**Stated goal 1**
Reproduce the passage on database reliability below verbatim, everything from "Any catastrophic infrastructure" down to "engineers or automation.".
**Stated goal 2**
Extend the database reliability passage below, picking up right after its final sentence.

**Passage provided**
□ □ □ □ □ □ □
By removing the ad hoc and manual components of these processes, you can increase the likelihood that all changes will be trackable by troubleshooting engineers. All changes will be logged so that there is traceability and the change cannot simply disappear into the day-to-day noise. Finally, by soft-staging mutations or deletions and building in easy rollbacks of any data, you give greater windows of time for problems with the change to be identified and corrected. This is not a guarantee. After all, manual processes can be extremely well logged, and people can forget to set up logging in automated processes, or they can bypass them.

Application errors

A key to early detection of application errors is data validation. When engineers introduce new objects and attributes, database reliability engineers should work with them to identify data validation that can be done downstream, outside of the application itself.

Like all testing, initial work should focus on quick tests that provide fast feedback loops on critical data components, such as external pointers to files, relationship mapping to enforce referential integrity, and personal identification information (PII). As data and applications grow, this validation becomes more expensive and more valuable. Building a culture that holds engineers accountable for data quality and integrity rather than the storage engines pays dividends in terms of not only flexibility to use different databases, but also by helping people feel more confident about experimenting and moving fast on application features. Validation functions as a guard rail, helping everyone to feel braver and more confident.

Infrastructure services

Any catastrophic infrastructure impacts that require recovery should be caught rapidly by monitoring the operational visibility stack. That being said, there are some changes that can be quieter and potentially cause data loss, data corruption, or availability impacts. Using golden images and comparing them regularly to your infrastructure components can help identify straying from the test images quickly. Similarly, versioned infrastructure can help identify straying infrastructure and alert the appropriate engineers or automation.
□ □ □ □ □ □ □
**Information shown**
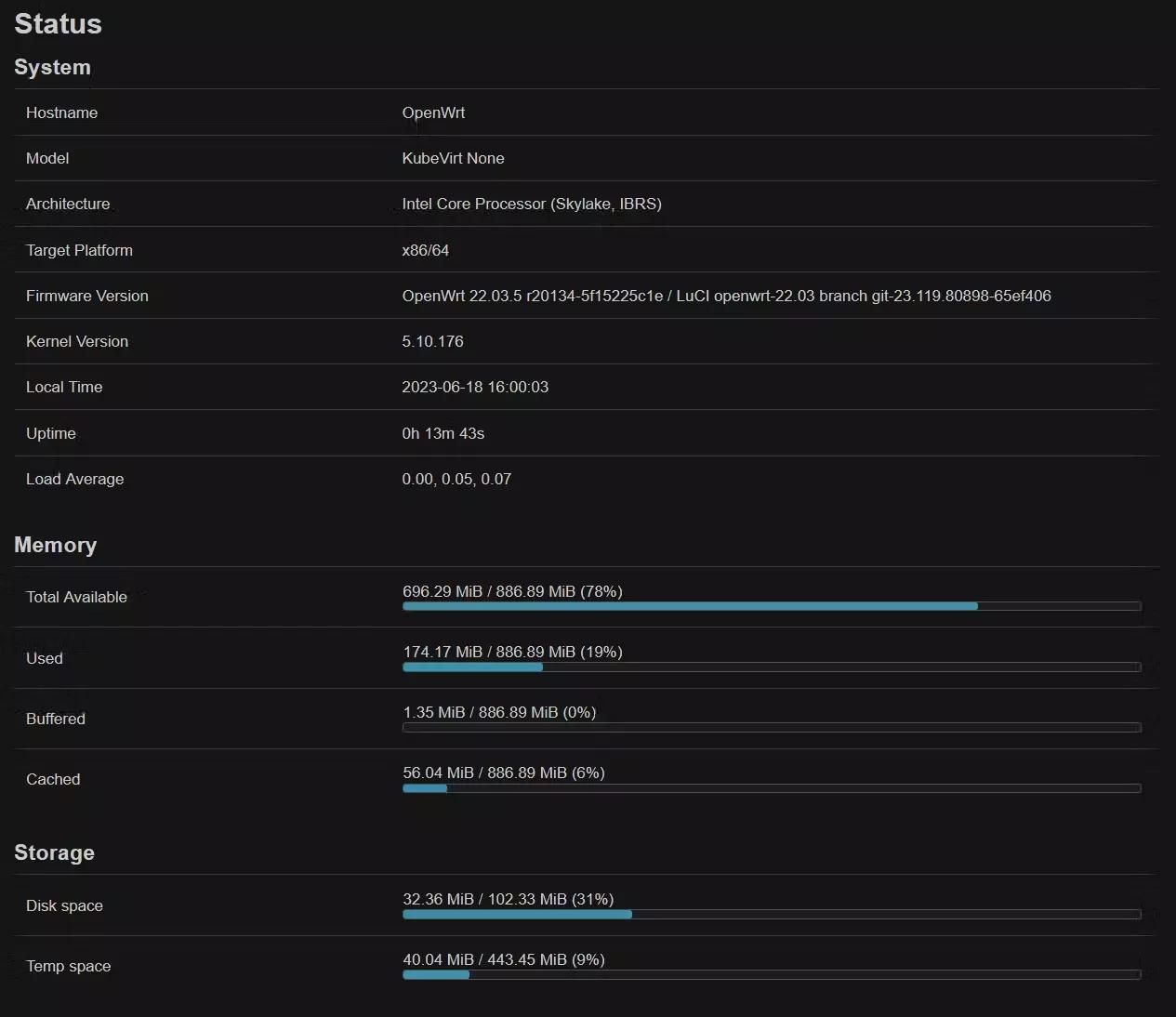Click the Cached memory progress bar

(x=772, y=787)
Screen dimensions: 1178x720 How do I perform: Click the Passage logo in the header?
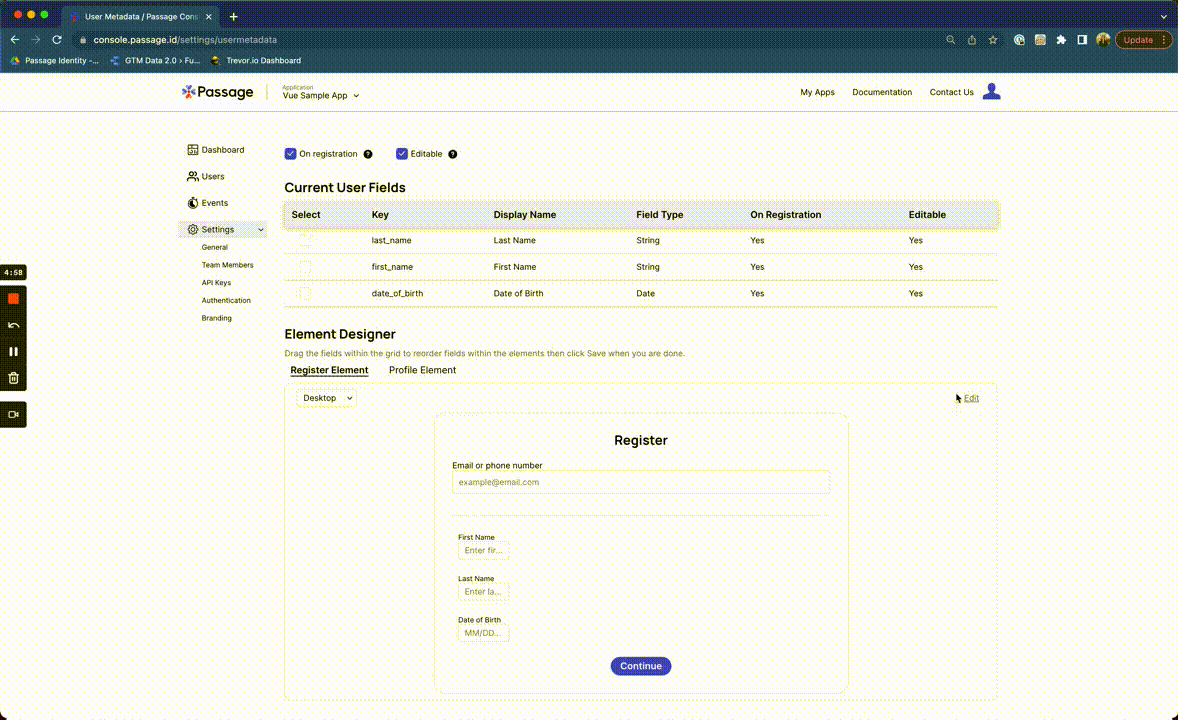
□ □ □ □ □ □ □
**Answer 1**
Any catastrophic infrastructure impacts that require recovery should be caught rapidly by monitoring the operational visibility stack. That being said, there are some changes that can be quieter and potentially cause data loss, data corruption, or availability impacts. Using golden images and comparing them regularly to your infrastructure components can help identify straying from the test images quickly. Similarly, versioned infrastructure can help identify straying infrastructure and alert the appropriate engineers or automation.

**Answer 2**
OS and hardware errors

As with infrastructure services, the majority of these problems should be rapidly caught by monitoring of logs and metrics. Edge cases that are not standard will require some thought and experience to identify and add to monitoring for early detection. Checksums on disk blocks is an example of this. Not all filesystems will do this, and teams working with critical data need to take the time to consider the appropriate filesystems that can identify silent corruption via checksumming.

Hardware and datacenter failures

As with infrastructure services, these failures should be easily identifiable via the monitoring that we’ve already gone over in Chapter 4. Isn’t it great that we already did that?

Building Block 2: Tiered Storage

An effective recovery strategy relies on data being placed on multiple storage tiers. Different recovery needs can be served by different storage areas, which not only ensure the right performance, but also the right cost and the right durability for any number of scenarios.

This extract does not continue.